= Sonya Friedman (translator) =

American translator

Sonya Friedman is an American translator and subtitler. She is the first writer of supertitles, translations of foreign-language opera libretti projected over the stage during performances.

==Career==
Born in Philadelphia, Friedman began working for Metro-Goldwyn-Mayer in the 1940s as both a subtitler and a dialogue writer. She eventually went freelance and traveled to Italy to write English subtitles for the films by Vittorio De Sica and Roberto Rossellini. She spent three decades as a subtitler for both foreign films translated into English, often for French, Italian, and German, which she is fluent in, and foreign subtitles for American films. She has also made English subtitles for other languages, such as Ingmar Bergman's Swedish films and the Spanish version of Mr. Roger's Neighborhood. After this period, she began subtitling televised opera productions, her first being the 1976 production of The Barber of Seville by the New York City Opera. The success of this effort resulted in her being hired to subtitle other operas shown in theatres across the United States.

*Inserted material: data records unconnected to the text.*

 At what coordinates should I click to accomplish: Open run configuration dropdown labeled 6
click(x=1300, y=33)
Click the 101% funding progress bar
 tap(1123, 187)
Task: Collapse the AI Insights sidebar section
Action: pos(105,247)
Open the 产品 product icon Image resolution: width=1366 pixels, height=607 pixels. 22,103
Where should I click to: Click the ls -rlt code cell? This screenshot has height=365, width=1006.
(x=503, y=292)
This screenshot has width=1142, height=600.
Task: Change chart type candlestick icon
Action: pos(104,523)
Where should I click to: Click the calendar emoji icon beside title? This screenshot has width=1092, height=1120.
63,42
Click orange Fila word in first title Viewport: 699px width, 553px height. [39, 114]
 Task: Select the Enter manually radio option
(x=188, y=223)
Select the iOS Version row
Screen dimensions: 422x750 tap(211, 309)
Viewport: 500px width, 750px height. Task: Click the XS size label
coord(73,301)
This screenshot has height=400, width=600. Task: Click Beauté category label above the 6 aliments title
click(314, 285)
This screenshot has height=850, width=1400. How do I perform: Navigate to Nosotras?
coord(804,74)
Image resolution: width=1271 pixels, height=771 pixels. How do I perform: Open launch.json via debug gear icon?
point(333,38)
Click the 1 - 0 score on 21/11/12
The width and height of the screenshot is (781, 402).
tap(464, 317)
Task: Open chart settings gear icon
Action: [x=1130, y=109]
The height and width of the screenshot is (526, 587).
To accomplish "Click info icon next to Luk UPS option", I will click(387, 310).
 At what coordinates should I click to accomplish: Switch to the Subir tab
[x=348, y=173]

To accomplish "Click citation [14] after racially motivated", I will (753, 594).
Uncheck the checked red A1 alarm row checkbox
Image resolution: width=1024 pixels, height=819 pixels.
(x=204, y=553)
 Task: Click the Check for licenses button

Friedman was hired in 1977 by PBS to write subtitles for their Live from the Metropolitan Opera series and was re-hired for multiple subsequent Met televised productions. Her first application of her idea of supertitles as a translation method for a live opera performance was during a 1983 production of Elektra by the Canadian Opera Company. The director of the New York City Opera, Beverly Sills, attended the performance and observed the new use of supertitles, which led her to request that Friedman also supply supertitles for their production of Cendrillon. This was so successful that she was chosen to supertitle all 12 operas for that year's season.

Friedman's work received some resistance and criticism initially, including her particular translations of the operas. She responded with an example of the 1986 production of Carmen in New York City that re-imagined the storyline from being about gypsy smugglers in 1800 to the Spanish Civil War in the 1930s. Because of this, Friedman frequently avoided direct translations of the words spoken, but also included context for what was happening to explain these drastic differences from the original written versions of the operas. She also admitted that certain phrasing in opera is difficult to translate to English in an understandable and elegant manner, with a direct translation just causing confusion, often leading her to change her mind frequently across showings on how to properly phrase certain translated lines.